DIRECTIVE >> Copy the data below word for word, keeping every line.
##### MATERIAL SHOWN
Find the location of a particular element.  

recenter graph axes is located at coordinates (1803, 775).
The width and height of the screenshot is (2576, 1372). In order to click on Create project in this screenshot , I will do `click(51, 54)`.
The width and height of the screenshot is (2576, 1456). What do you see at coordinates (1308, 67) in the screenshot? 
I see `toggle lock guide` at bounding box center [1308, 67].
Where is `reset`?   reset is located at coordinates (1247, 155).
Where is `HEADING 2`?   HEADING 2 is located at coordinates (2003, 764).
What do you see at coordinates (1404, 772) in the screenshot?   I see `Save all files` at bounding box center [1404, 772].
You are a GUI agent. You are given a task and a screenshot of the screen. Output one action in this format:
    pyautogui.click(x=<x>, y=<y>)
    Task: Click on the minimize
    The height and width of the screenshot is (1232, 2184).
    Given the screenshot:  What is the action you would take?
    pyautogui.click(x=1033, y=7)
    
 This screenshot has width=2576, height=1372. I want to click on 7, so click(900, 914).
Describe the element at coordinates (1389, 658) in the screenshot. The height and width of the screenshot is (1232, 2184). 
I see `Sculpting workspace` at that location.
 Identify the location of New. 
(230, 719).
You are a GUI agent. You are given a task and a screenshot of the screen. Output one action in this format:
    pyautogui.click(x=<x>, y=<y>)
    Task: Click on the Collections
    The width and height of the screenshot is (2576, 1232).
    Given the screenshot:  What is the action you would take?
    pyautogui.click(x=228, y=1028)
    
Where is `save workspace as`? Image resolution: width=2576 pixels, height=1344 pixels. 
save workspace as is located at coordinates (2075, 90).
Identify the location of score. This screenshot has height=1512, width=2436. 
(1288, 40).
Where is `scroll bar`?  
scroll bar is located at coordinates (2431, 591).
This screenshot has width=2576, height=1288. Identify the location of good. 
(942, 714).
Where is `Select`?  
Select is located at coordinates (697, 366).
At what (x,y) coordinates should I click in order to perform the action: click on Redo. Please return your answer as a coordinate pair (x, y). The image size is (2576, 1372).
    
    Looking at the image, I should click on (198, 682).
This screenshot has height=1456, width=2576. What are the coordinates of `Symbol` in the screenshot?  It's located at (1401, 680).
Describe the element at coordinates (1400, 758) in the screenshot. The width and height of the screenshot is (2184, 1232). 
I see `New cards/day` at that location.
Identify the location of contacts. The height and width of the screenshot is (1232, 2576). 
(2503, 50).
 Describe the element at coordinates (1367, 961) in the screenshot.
##########
SOLUTION FOR THIS TASK >>
Find the location of a particular element.  

recenter graph axes is located at coordinates (1803, 775).
The width and height of the screenshot is (2576, 1372). In order to click on Create project in this screenshot , I will do `click(51, 54)`.
The width and height of the screenshot is (2576, 1456). What do you see at coordinates (1308, 67) in the screenshot? 
I see `toggle lock guide` at bounding box center [1308, 67].
Where is `reset`?   reset is located at coordinates (1247, 155).
Where is `HEADING 2`?   HEADING 2 is located at coordinates (2003, 764).
What do you see at coordinates (1404, 772) in the screenshot?   I see `Save all files` at bounding box center [1404, 772].
You are a GUI agent. You are given a task and a screenshot of the screen. Output one action in this format:
    pyautogui.click(x=<x>, y=<y>)
    Task: Click on the minimize
    The height and width of the screenshot is (1232, 2184).
    Given the screenshot:  What is the action you would take?
    pyautogui.click(x=1033, y=7)
    
 This screenshot has width=2576, height=1372. I want to click on 7, so click(900, 914).
Describe the element at coordinates (1389, 658) in the screenshot. The height and width of the screenshot is (1232, 2184). 
I see `Sculpting workspace` at that location.
 Identify the location of New. 
(230, 719).
You are a GUI agent. You are given a task and a screenshot of the screen. Output one action in this format:
    pyautogui.click(x=<x>, y=<y>)
    Task: Click on the Collections
    The width and height of the screenshot is (2576, 1232).
    Given the screenshot:  What is the action you would take?
    pyautogui.click(x=228, y=1028)
    
Where is `save workspace as`? Image resolution: width=2576 pixels, height=1344 pixels. 
save workspace as is located at coordinates (2075, 90).
Identify the location of score. This screenshot has height=1512, width=2436. 
(1288, 40).
Where is `scroll bar`?  
scroll bar is located at coordinates (2431, 591).
This screenshot has width=2576, height=1288. Identify the location of good. 
(942, 714).
Where is `Select`?  
Select is located at coordinates (697, 366).
At what (x,y) coordinates should I click in order to perform the action: click on Redo. Please return your answer as a coordinate pair (x, y). The image size is (2576, 1372).
    
    Looking at the image, I should click on (198, 682).
This screenshot has height=1456, width=2576. What are the coordinates of `Symbol` in the screenshot?  It's located at (1401, 680).
Describe the element at coordinates (1400, 758) in the screenshot. The width and height of the screenshot is (2184, 1232). 
I see `New cards/day` at that location.
Identify the location of contacts. The height and width of the screenshot is (1232, 2576). 
(2503, 50).
 Describe the element at coordinates (1367, 961) in the screenshot.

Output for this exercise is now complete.